#### PROVIDED DATA:
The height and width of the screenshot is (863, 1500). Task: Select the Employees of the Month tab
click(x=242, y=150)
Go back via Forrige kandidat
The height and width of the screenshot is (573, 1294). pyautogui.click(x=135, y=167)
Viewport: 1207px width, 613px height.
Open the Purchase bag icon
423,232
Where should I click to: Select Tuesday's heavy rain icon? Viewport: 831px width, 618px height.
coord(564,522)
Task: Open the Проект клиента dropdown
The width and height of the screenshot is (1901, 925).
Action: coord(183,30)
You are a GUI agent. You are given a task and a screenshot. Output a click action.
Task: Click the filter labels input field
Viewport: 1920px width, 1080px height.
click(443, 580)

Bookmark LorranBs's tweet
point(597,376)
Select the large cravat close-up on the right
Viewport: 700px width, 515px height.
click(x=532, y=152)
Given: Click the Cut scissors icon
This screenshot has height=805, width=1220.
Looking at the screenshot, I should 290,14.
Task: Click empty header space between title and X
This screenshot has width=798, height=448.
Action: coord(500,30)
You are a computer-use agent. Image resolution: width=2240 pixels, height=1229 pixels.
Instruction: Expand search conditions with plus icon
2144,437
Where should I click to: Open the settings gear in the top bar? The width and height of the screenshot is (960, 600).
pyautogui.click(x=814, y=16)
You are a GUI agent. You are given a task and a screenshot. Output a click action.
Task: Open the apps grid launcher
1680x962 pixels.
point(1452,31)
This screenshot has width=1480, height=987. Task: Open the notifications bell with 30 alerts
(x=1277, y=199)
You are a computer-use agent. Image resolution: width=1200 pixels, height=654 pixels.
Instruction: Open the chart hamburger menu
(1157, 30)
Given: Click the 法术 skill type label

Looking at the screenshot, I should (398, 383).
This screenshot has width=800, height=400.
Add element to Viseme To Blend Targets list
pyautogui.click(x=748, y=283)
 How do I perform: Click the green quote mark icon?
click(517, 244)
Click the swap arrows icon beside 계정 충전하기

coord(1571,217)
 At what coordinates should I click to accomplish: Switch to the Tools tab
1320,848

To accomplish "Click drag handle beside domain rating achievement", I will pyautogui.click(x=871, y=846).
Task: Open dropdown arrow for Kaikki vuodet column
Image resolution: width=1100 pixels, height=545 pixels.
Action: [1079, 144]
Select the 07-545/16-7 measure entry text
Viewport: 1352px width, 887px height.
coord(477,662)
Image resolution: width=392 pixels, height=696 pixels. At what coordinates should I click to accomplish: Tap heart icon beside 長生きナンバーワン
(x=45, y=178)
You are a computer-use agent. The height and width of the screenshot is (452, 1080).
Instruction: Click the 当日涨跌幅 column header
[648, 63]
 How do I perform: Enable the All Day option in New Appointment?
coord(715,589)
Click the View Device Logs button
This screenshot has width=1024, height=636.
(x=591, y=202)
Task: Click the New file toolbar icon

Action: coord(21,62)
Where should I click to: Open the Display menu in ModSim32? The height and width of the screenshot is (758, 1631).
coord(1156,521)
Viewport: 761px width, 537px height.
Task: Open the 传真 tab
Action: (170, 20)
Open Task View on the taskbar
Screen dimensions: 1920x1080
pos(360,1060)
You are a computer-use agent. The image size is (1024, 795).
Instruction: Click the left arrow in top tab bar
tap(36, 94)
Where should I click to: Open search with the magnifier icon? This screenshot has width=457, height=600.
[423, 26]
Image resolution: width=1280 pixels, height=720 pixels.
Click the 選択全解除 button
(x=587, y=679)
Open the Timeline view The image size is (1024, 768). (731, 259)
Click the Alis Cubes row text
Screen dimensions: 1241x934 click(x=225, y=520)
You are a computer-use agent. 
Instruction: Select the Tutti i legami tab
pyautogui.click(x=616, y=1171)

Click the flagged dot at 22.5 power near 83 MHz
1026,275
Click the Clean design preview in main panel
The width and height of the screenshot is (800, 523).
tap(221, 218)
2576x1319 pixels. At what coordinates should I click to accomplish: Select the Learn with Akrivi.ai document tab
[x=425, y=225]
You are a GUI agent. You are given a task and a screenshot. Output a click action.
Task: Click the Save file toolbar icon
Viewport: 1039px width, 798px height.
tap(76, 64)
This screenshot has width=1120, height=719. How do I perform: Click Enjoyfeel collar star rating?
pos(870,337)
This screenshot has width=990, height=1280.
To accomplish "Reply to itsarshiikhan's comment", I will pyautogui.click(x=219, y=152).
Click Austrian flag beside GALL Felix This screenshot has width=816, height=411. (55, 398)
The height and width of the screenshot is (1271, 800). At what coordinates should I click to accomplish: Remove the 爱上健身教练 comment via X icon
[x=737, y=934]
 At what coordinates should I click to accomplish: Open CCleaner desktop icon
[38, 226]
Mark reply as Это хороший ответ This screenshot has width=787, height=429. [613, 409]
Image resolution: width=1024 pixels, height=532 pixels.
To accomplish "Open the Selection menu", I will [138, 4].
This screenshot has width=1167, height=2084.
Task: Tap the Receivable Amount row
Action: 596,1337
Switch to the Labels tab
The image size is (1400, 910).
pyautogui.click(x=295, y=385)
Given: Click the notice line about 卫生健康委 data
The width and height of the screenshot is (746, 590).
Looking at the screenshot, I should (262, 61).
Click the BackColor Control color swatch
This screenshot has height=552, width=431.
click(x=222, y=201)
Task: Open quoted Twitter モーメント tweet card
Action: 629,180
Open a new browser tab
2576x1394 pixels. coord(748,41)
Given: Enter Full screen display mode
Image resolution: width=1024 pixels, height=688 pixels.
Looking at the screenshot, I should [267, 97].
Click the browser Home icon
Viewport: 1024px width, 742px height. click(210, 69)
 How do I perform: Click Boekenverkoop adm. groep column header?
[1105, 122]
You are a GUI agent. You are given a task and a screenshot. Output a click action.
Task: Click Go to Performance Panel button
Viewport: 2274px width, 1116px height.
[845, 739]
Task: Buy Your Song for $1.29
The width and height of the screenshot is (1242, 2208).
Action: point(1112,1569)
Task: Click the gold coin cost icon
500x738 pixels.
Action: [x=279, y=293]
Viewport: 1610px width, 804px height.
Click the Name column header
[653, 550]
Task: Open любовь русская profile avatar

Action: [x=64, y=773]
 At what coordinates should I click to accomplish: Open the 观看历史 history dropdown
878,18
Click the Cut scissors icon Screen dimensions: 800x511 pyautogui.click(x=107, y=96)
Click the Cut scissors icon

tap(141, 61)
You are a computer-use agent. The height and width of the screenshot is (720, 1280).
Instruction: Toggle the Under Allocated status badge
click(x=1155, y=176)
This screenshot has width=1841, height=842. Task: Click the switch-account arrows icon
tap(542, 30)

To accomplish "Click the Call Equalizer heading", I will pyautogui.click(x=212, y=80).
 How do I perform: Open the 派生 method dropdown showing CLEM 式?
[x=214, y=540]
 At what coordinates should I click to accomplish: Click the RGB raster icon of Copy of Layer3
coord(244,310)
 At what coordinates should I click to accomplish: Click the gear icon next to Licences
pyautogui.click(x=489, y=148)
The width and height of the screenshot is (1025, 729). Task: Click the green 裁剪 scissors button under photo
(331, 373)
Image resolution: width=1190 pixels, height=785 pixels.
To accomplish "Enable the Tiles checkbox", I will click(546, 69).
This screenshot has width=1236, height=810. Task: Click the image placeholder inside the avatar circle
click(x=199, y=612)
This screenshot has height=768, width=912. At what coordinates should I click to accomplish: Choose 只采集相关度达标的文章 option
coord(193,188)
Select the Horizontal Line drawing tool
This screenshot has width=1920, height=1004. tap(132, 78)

#### SHORT TASK:
Return everything in the data above from the line containing "Task: Buy Your Song for $1.29" down to the line containing "coord(244,310)", both included, copied without changes.

#### COMPLETED TASK:
Task: Buy Your Song for $1.29
The width and height of the screenshot is (1242, 2208).
Action: point(1112,1569)
Task: Click the gold coin cost icon
500x738 pixels.
Action: [x=279, y=293]
Viewport: 1610px width, 804px height.
Click the Name column header
[653, 550]
Task: Open любовь русская profile avatar

Action: [x=64, y=773]
 At what coordinates should I click to accomplish: Open the 观看历史 history dropdown
878,18
Click the Cut scissors icon Screen dimensions: 800x511 pyautogui.click(x=107, y=96)
Click the Cut scissors icon

tap(141, 61)
You are a computer-use agent. The height and width of the screenshot is (720, 1280).
Instruction: Toggle the Under Allocated status badge
click(x=1155, y=176)
This screenshot has width=1841, height=842. Task: Click the switch-account arrows icon
tap(542, 30)

To accomplish "Click the Call Equalizer heading", I will pyautogui.click(x=212, y=80).
 How do I perform: Open the 派生 method dropdown showing CLEM 式?
[x=214, y=540]
 At what coordinates should I click to accomplish: Click the RGB raster icon of Copy of Layer3
coord(244,310)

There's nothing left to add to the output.